FIG. 3 shows an illustrative exoskeleton joint 300 having three degrees of freedom (“dof”) of motion. As shown, joint 300 supports rotation about three axes: x, y, and z, termed flexion/extension, abduction/adduction, and rotation, respectively. Human hip and ankle joints, for example, are three dof joints. Other human joints such as the knee have more complex motions and combine rolling and sliding along with rotation.
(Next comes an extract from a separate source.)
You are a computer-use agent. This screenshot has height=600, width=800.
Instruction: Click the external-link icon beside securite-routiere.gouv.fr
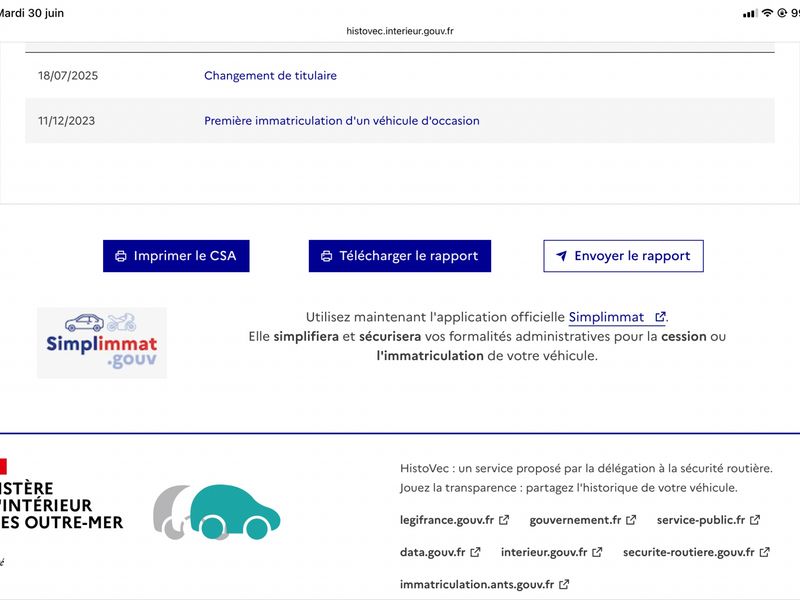[x=764, y=552]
In this illustrative example, the exoskeleton 105 is configured with seven distinct dof per leg: three dof at the joint between each leg 115 and the hip module 120; one dof at each knee joint 225; and three dof at each ankle joint 235. As the knee joint 225 in exoskeleton 105 supports one dof (flexion/extension only in the sagittal plane), the exoskeleton 105 is typically characterized as pseudo-anthropomorphic as it provides similar kinematics to the human leg, but does not include all of the dof of motion of a human leg.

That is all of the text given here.